Models, Software, and Code
Instructions on contributing model output, software, and code to BCO-DMO
If you have code or software you developed as part of your project, we can publish it from a supplemental files section of relevant Dataset Metadata Pages. If your code has already been documented and archived (e.g. citable with a Zenodo DOI), we can link to it as a Related Publication from your Dataset Landing Page.
Check your funding agency's requirements for making your code public. If you were funded by NSF's OCE division you are required to make your code public within two years of developing it.
You can send us your code any way you choose, whether by attaching files to an email, uploading them to the submission tool (https://submit.bco-dmo.org/), sending us a repository link (e.g. github), or sending us a Zenodo DOI.
Code and software should be documented and commented to an extent that it is understandable to others. Full reproducibility isn't always possible but you should include enough detail that someone could follow along with what was done and be able to understand how it works and how the results were produced. The goal is transparency and transferable knowledge. The knowledge gained and techniques employed should be reproducible even if the exact workflow can't be.

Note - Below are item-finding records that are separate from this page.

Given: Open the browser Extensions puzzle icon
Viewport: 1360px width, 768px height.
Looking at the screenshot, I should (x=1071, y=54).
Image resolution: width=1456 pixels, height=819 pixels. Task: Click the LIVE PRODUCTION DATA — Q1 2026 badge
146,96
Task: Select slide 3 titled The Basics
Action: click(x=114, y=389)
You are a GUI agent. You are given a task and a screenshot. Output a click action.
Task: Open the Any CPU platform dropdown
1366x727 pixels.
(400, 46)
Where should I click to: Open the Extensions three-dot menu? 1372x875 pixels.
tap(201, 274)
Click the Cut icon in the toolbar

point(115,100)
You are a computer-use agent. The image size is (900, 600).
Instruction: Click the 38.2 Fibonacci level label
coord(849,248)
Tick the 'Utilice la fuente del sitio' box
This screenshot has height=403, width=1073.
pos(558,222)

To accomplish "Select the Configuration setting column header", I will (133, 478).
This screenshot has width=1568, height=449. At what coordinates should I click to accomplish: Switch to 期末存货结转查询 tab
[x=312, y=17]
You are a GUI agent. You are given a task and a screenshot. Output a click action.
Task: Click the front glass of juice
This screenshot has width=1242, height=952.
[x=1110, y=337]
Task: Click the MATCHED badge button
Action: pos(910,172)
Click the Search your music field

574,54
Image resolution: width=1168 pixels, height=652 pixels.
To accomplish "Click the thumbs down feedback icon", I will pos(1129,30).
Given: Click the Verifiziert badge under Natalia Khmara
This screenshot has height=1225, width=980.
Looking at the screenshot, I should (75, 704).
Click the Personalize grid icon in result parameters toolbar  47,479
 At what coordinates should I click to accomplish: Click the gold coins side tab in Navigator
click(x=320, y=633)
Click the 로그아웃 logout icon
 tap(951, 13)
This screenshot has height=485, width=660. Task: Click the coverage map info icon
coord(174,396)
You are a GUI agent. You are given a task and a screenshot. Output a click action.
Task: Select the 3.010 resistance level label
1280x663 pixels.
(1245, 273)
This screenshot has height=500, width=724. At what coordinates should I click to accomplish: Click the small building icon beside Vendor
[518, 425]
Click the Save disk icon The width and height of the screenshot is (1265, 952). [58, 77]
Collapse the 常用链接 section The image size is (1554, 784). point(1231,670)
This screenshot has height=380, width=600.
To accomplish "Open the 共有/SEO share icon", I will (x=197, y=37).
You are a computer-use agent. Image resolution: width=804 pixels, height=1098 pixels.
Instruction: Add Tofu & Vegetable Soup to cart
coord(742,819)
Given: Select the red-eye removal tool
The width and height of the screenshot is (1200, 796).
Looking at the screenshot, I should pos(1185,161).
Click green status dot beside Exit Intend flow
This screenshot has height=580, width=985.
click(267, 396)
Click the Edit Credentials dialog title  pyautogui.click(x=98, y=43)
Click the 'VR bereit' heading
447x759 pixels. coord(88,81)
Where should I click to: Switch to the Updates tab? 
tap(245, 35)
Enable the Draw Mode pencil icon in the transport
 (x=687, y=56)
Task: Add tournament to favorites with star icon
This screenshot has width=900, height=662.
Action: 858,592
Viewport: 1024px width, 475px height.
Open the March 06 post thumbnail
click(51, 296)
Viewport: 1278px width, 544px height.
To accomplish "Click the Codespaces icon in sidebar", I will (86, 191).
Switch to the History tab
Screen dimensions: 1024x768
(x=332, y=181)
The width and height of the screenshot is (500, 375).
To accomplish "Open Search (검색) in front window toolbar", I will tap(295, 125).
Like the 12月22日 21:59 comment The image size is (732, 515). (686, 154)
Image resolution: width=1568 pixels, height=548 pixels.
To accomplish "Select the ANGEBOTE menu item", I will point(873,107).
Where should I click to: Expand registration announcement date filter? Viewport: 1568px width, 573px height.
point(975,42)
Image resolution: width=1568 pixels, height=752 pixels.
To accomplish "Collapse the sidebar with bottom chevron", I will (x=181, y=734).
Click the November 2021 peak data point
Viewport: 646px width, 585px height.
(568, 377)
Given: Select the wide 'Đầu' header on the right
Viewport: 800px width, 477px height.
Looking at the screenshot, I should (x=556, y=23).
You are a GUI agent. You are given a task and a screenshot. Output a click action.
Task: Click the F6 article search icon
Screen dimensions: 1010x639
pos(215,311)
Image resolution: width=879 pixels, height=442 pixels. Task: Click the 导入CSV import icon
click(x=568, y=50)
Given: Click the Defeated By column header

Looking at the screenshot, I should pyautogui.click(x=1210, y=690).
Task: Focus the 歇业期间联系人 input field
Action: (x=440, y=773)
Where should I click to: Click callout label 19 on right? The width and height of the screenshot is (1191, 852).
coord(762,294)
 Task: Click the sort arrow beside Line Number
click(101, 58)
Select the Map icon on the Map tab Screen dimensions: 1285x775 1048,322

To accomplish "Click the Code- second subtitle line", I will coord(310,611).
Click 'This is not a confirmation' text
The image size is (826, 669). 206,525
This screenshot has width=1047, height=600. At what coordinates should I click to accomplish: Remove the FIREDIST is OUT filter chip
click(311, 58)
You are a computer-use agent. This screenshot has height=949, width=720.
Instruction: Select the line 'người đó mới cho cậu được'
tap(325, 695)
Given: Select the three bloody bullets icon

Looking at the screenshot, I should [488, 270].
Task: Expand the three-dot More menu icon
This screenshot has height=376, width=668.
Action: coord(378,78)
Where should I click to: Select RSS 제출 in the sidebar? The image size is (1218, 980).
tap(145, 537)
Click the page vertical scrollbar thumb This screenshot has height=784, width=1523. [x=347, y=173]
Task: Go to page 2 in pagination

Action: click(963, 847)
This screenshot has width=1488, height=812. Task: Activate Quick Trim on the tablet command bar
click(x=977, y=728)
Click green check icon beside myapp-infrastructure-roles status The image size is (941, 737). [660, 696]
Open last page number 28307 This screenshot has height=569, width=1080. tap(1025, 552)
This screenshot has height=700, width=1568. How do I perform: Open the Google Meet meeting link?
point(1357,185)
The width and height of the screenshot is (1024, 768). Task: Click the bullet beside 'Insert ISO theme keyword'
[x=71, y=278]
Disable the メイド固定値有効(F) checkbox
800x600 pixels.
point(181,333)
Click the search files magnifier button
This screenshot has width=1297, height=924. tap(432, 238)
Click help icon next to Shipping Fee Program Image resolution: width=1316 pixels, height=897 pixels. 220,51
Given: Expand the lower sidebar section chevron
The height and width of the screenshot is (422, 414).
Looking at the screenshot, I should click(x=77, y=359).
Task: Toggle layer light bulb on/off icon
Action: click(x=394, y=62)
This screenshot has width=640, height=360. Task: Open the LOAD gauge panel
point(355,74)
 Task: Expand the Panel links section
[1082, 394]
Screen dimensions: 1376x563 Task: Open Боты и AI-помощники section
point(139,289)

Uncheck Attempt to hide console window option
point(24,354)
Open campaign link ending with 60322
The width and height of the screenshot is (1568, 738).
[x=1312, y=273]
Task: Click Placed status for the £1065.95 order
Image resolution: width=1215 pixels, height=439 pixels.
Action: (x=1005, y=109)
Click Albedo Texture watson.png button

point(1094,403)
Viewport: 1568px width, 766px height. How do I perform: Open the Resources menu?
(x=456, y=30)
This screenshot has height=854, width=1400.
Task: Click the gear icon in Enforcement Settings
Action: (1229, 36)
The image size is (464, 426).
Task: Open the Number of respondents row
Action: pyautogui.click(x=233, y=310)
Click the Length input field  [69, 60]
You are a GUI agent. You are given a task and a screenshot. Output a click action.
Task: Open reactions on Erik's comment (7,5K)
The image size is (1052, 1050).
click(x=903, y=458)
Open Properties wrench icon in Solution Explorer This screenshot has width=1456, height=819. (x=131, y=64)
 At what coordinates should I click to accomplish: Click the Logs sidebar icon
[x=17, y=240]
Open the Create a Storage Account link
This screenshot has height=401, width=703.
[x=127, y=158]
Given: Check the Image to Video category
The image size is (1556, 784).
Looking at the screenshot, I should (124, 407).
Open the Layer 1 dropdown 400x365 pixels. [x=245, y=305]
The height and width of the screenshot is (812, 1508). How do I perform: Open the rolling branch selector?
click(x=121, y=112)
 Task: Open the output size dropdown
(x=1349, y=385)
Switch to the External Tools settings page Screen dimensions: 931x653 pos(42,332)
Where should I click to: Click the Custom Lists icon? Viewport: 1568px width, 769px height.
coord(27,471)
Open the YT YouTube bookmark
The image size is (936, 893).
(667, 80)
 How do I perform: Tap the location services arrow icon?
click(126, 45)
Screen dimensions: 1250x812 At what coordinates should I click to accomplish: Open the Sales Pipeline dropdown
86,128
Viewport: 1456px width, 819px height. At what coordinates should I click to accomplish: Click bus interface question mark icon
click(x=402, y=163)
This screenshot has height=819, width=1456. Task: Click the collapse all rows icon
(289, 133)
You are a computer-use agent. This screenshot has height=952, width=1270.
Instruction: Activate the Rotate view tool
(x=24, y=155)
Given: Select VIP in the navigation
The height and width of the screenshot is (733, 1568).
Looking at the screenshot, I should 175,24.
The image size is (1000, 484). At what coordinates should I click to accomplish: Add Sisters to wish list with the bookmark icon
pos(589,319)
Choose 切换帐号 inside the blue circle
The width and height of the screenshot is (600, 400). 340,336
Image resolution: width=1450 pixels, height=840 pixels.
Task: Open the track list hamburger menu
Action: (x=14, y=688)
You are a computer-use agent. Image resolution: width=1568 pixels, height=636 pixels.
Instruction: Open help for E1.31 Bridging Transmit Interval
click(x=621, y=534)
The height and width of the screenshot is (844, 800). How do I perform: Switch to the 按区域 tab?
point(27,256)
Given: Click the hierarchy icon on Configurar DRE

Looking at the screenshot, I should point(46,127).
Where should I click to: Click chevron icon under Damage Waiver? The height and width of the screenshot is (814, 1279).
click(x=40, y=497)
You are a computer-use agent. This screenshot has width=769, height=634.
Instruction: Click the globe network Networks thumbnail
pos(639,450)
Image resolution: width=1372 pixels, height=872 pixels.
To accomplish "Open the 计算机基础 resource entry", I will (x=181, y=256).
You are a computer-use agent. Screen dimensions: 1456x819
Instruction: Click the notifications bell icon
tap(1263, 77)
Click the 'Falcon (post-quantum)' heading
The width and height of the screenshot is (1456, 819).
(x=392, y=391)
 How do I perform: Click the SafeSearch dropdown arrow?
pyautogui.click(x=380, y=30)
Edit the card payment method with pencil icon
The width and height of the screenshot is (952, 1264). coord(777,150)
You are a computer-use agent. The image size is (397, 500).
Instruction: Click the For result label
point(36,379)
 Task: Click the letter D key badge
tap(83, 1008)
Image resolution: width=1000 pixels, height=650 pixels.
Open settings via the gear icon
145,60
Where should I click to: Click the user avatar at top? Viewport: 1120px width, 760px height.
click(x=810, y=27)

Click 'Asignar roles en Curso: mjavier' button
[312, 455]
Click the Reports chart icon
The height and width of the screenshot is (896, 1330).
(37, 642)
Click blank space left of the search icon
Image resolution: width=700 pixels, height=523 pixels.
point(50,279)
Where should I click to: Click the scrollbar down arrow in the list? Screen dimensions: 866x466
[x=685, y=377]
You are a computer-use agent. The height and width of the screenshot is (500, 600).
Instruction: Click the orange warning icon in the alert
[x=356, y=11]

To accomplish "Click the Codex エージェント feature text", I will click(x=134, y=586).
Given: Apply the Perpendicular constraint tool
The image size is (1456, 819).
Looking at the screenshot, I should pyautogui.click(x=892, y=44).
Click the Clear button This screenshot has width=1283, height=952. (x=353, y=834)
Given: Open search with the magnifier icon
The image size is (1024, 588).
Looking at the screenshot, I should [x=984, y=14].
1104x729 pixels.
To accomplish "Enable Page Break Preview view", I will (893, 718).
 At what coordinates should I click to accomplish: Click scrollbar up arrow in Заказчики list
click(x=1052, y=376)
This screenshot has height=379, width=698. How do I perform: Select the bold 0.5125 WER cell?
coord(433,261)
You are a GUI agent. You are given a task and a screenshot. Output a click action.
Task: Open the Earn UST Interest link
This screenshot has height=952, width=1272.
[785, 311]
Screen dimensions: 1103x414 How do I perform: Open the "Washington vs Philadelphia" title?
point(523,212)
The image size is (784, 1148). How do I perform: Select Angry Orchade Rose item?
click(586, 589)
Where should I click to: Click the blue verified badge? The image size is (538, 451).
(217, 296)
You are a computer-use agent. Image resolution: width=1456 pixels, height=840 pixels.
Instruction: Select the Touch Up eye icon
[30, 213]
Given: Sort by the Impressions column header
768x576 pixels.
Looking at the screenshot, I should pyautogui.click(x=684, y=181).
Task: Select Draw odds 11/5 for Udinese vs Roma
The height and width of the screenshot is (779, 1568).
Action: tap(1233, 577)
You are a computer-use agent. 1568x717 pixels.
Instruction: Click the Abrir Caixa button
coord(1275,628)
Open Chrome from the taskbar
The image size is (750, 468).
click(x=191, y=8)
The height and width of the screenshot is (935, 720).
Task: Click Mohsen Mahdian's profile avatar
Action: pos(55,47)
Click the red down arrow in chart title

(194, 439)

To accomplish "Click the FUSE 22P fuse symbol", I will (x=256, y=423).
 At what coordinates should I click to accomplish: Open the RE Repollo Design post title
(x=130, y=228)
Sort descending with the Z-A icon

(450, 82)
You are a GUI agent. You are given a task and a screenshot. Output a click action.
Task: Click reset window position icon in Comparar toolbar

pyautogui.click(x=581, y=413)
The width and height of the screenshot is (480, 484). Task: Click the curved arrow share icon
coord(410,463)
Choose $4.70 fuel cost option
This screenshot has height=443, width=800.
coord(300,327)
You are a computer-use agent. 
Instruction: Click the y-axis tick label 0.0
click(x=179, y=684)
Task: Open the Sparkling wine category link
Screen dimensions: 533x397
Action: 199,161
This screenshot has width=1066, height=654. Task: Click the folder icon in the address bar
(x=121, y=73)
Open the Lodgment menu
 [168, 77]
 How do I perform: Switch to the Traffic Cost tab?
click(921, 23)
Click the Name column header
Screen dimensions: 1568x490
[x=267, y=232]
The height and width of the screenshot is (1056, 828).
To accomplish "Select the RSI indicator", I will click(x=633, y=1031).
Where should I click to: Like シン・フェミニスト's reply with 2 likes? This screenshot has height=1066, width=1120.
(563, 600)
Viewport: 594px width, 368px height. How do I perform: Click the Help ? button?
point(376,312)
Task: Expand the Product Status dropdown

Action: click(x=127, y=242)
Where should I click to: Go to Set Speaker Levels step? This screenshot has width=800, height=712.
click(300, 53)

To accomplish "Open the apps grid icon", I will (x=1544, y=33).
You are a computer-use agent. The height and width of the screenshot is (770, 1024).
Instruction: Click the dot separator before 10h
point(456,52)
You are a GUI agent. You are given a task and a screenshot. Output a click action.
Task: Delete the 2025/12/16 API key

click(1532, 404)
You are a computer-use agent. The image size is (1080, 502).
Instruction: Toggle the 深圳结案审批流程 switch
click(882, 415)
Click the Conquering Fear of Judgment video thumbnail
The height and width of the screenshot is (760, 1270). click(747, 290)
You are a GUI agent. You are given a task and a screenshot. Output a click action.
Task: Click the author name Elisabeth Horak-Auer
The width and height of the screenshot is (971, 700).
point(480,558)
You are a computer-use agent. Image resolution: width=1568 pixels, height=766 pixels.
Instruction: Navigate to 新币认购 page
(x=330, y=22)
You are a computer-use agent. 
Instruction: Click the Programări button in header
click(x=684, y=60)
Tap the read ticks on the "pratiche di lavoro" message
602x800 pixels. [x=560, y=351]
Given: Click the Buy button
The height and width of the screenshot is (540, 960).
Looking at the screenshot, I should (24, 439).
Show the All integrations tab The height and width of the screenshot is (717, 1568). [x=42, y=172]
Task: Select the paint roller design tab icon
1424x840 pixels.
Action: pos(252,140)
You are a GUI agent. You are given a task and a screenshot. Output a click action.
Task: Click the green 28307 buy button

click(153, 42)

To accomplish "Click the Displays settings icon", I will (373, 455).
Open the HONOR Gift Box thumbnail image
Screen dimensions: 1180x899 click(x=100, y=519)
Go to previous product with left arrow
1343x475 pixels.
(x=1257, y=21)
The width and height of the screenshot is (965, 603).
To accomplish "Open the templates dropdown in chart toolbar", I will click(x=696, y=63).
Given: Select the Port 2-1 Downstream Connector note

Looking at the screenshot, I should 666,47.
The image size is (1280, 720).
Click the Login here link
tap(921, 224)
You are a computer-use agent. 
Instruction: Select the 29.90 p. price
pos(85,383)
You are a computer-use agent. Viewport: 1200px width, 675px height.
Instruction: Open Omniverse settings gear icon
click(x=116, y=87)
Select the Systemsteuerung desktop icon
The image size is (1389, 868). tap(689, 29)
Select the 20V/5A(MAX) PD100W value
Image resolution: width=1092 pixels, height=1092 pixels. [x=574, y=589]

We do not require you to get a DOI for your code before submitting to BCO-DMO. However, if you would like to make your code persistent and citable you can archive your code using Zenodo. You will then have a DOI and formal citation for your code.
You can upload your files directly to Zenodo or link your GitHub repository if you have one. Here is information on how to do that if you have your code in a GitHub repository: "Making Your Code Citable" https://guides.github.com/activities/citable-code/. Make sure to pay attention to the part of the guidance that explains to link Zenodo to your GitHub repository before making a Github release.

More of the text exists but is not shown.